EXERCISE 1: Print the stretch of the New Zealand rugby analysis from "It's interesting to" through "Difference', ascending=False, inplace=True)".
EXERCISE 2: According to the New Zealand rugby analysis, what is the only "strength" indicator available?
EXERCISE 3: List the column names that the code in the New Zealand rugby analysis copies from df into the temporary dataframe.

DOCUMENT SECTION:

Basically __South Africa was clearly responsible for the lower victory ratio in 2009__ (at the same time they were reigning world champions that same year).  

It's interesting to note that it's already the second time that the Springboks (South Africa rugby team) stands out in our analysis.
Maybe they are New Zealand's kryptonite.  

Zooming out of 2009, one would reasonably assume that games outcome are correlated with the "strength difference" between the two sides.
The only "strength" indicator available is each team rating and here is how it looks like when you look at results as a function of the rating difference :  
_(game won in blue, lost in orange and draws in green)_

In [None]:
# temporary df for visualization
tmp_df = df[['Opposition Name', 'Opposition Rating','Rating', 'Result']].copy()
tmp_df['Rating Difference'] = df['Opposition Rating'] - df['Rating']
tmp_df.sort_values(by='Rating Difference', ascending=False, inplace=True)

In [None]:
fig = go.Figure(data=go.Bar(x=np.arange(len(tmp_df)), y=tmp_df['Rating Difference'],name='Game',
                            marker_color=tmp_df['Result'].replace({'Win':'#1f77b4',
                                                                   'Lost':'#ff7f0e',
                                                                   'Draw':'#2ca02c'}),
                            text=['vs ' + e[1] + '<br>' + e[2] for e in tmp_df[['Opposition Name', 'Result']].itertuples()],
                            hovertemplate="%{text}<br>" + " <b>Rating Difference %{y}</b>"))

                
fig.update_layout({'hovermode':'x unified', 'height':500,
                   'xaxis': dict(showticklabels=False,
                                 tickvals=np.arange(len(tmp_df)),
                                 ticktext=tmp_df.index.strftime('%Y-%m-%d')),
                   'yaxis': dict(title = 'Rating Difference', dtick=10),
                   'title':'Game Result versus Rating Difference'})
fig.show()

Well... no clear correlation so not much to say here... New Zealand had more struggle against teams that were close in rating, which totally makes sense. Nothing to see here.

Lines on where targets appear
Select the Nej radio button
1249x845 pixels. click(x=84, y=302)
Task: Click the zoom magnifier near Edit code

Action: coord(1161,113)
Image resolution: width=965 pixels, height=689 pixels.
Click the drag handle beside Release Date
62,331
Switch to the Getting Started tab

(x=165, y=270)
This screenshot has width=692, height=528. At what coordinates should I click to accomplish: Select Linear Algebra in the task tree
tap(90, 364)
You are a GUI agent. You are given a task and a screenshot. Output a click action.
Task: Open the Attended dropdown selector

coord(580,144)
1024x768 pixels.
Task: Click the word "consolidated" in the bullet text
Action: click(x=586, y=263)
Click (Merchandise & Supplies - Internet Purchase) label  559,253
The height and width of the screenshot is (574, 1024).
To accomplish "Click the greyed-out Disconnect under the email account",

FULL SOLUTION 1:
It's interesting to note that it's already the second time that the Springboks (South Africa rugby team) stands out in our analysis.
Maybe they are New Zealand's kryptonite.  

Zooming out of 2009, one would reasonably assume that games outcome are correlated with the "strength difference" between the two sides.
The only "strength" indicator available is each team rating and here is how it looks like when you look at results as a function of the rating difference :  
_(game won in blue, lost in orange and draws in green)_

In [None]:
# temporary df for visualization
tmp_df = df[['Opposition Name', 'Opposition Rating','Rating', 'Result']].copy()
tmp_df['Rating Difference'] = df['Opposition Rating'] - df['Rating']
tmp_df.sort_values(by='Rating Difference', ascending=False, inplace=True)

FULL SOLUTION 2: Each team's rating.

FULL SOLUTION 3: Opposition Name, Opposition Rating, Rating, Result